Earlier today, over lunch featuring wings, cold beer and a prank game of who can eat the most mango habanero sauce, we got into the discussion over the NFL’s current labor dispute and how it impacts our ability to sell stuff.
For those of you outside of United States, the NFL is the national football league. It’s not real football as experienced in the rest of the world… it’s uneducated jocks running at each other as hard as possible and when not causing a near fatal injury they just so happen to stumble onto an operation that generates over $9 billion dollars a year. The owners of these football teams are upset at the amount of money they are spending on player salaries so a few years ago they decided to negotiate TV contracts that would end up paying them if the football games were played or not. The players (NFL Players Association) is a union of extremely talented players that bargained collectively for an agreement that basically said after the certain amount of money had been spent on operational expenses (stadiums, etc) the revenue between the players and the football club owners would be split. Last year the NFL owners said they needed $1 billion dollars in extra cash to run the operations – while not completely disclosing what that cash was going to – and effectively taking it out of players pockets. Negotiations ensued, and failed, with owners locking out the players from the stadiums. Multimillionaires on both sides, who should you feel sorry for?
Those are the facts.
Before you go for the easy answers: NFL owners cannot replace players with non-NFL players (see: College Basketball) because nobody wants to watch non-professionals.
This makes the case for IT Solution Providers.
When you go into a negotiation over pricing and the decision maker who pays his employees $10/hr cannot completely comprehend why you’re worth 10 times that salary will be in a similar position that the NFL owners and the NFL players are currently in: greed. The owners (decision makers) want to keep as much of their money as possible but they face the ugly fact of trying to make due with the cheap crap.

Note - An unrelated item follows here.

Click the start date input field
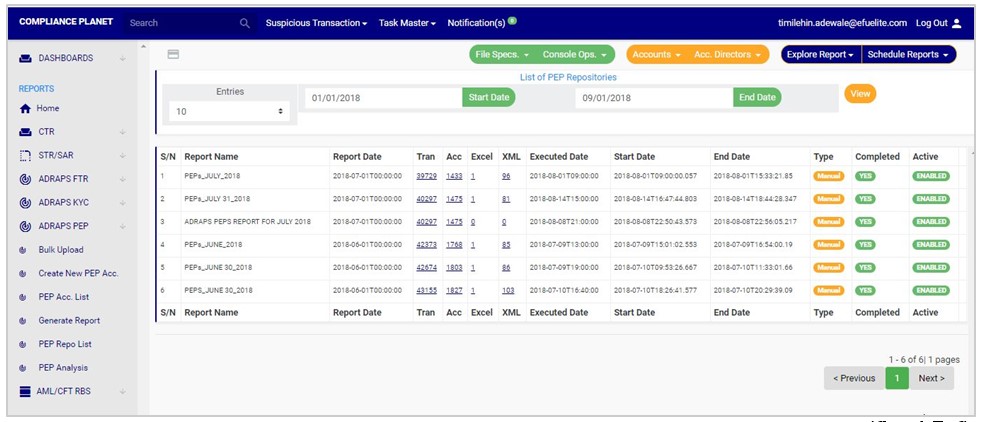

Your job in any sales position is to make sure the decision owners considers the cost of halfassing (yes, it’s a word: h?f??st?, häf?äst: adjective, vulgar slang: 1. not well planned 2. incompetent) their IT solutions and achieving the same level of operational inefficiency they hate today.
In simpler terms: Every business owner believes he is overpaying his people because he sees the mistakes they make on the daily basis. Hiring a professional would (effectively) be cheaper than adding a +1 to the employee roster.
Nobody likes scabs. Be a pro.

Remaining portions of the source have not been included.